Marine veteran from Portland Oregon. "Those who have the ability to advocate and lead have the moral and ethical responsibility to do so. That time is now or never. (by Rachel Reid) A few of my favorite quotes: "Rarely do well-behaved women make History" (unknown author) You have enemies? good that means you stood for something in your life. Sir Winston Churhill
Monday, August 18, 2014
my fantasy world and how in 2012 it was broken
i found out that i am very, very sensitive and fearful of men that are more than an arm length close to me. i am becoming more and more sensitive to my environment and the past experiences with men has had horrible consequences for me. private thoughts about a friend
private info about my friend that is accompanying me to thailand....... she is ready so now i need to fund and prepare mentally and physically for the surgery
then on the train i saw a girl about 6 yrs old. she and i glared at each other off and on the entire trip. then i wondered what it was like to be her. the little girl's nails were polished and she began to swing her feet. then i remember that is what i did as a child when i sat next to other girls. but in that moment today i know the pain as i cry when i was a child. the pain was so deep that i went into my dream world where i was a girl. this is a curse from hell. i know the exact emotions of when i was so young and growing up into my 20's.
then on the same trip on the trip i saw a woman that was pretty wearing shorts. i thought as i ccryyyyyyyyyyyyyy that will never be me. i wondered what it was like to dress a 20's woman and shave my arm pits like this woman. what is it like? i will never ever know.
then i think what am i fighting for? for the F--- for? then as i walked into the library i realized that my grandmother told me to look at the other girls to learn how to be a young woman. my grandmother knew everything about me because i told her in confidence. so when i watched younger women or girls in public my mother and aunt noticed i was modeling the behavior of girls and women in public. to stop this modeling behavior my mother would grab my face and tell me to look at her not the other girl or woman. i would say i am just watching her. she said no you are not!! so i had to look at my mother and this forced me into my dream world because of the hostile environment created by my mother and aunt.
what broke me out of my dream world? an act of god!!! two women in the VA came to my rescue and guided me in 2011 to speak on February 2012 at a regional conference of the VA. this is when my dream world became smaller than my real world and the fantasy world began to break. why? at the regional conference where no one like me had been allowed to speak i told a story of my life not just about hormones. this single act by two friends of mine altered my world and my life. how? i was embraced by 50 directors and deputy directors of a 5 state region in the VA. that is not the only important thing that happened at the conference where i spoke. at the end of my speak a high ranking member of the region came up to me and said, " i can relate as a gay man."

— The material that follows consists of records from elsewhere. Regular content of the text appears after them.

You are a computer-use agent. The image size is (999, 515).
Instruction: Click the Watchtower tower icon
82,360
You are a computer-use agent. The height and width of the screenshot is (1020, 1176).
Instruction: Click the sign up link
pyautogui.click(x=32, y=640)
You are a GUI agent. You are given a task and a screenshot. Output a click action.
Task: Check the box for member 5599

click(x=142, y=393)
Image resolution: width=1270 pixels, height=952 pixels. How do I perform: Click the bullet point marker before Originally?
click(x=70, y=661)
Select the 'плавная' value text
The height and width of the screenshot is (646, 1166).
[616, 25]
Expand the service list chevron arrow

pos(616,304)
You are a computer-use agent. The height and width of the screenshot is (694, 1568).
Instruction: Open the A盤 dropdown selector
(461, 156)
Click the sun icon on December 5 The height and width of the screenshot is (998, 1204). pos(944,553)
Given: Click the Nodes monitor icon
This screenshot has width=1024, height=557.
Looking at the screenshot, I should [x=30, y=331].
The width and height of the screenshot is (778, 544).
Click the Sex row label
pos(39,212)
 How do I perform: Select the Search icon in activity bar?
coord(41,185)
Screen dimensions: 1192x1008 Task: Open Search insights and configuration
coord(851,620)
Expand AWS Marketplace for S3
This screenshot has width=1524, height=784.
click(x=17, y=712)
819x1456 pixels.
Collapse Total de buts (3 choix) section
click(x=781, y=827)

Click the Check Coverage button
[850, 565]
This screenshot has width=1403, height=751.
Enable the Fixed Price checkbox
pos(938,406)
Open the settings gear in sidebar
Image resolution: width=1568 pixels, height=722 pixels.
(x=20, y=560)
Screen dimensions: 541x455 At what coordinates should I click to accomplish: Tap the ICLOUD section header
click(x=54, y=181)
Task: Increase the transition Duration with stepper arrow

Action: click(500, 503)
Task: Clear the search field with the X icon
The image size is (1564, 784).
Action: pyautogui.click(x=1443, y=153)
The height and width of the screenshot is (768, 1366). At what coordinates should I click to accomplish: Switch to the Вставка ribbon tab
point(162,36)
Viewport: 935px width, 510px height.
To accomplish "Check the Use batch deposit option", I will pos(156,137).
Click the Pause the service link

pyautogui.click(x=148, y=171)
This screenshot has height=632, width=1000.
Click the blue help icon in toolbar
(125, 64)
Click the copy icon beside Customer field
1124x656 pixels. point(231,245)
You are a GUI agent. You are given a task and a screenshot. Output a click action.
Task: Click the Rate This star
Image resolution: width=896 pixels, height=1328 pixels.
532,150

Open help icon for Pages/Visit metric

also i was introduced to the director of the portland VA and for a brief moment we joked about something that i would think would reveal too much about his personal life so i will keep it private. then after this i went into the lobby where a deputy director spoke with me and said, " she thought there was a disconnect." i guess what she was saying was that what i thought was important and what some thought were important differed. after that i said to her, " who took the bigger risk me or the woman that opened the door for me to speak? she said," I don't know."
this seemingly small event where only a few attended in the bigger picture changed my journey of life.